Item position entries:
------------

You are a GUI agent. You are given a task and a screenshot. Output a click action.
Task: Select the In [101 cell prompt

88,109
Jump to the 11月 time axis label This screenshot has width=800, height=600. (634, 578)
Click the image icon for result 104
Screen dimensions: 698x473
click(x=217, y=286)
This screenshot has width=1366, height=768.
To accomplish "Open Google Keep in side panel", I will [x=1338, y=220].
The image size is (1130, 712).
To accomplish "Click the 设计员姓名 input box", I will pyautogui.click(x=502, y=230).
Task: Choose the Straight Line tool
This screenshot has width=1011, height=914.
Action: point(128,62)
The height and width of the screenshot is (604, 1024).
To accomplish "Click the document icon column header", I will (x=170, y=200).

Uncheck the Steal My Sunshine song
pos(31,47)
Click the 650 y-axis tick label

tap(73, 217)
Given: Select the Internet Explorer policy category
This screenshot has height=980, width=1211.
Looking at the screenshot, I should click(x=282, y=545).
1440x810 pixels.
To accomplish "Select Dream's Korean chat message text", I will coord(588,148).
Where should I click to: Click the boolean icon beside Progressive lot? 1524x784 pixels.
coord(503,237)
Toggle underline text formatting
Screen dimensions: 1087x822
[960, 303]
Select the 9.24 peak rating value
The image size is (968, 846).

------------

### WHAT IS NEEDED:
Please return, unchanged, the stretch from the line containing "Where should I" through the end of the items.

### RESPONSE TO THE TASK:
Where should I click to: Click the boolean icon beside Progressive lot? 1524x784 pixels.
coord(503,237)
Toggle underline text formatting
Screen dimensions: 1087x822
[960, 303]
Select the 9.24 peak rating value
The image size is (968, 846).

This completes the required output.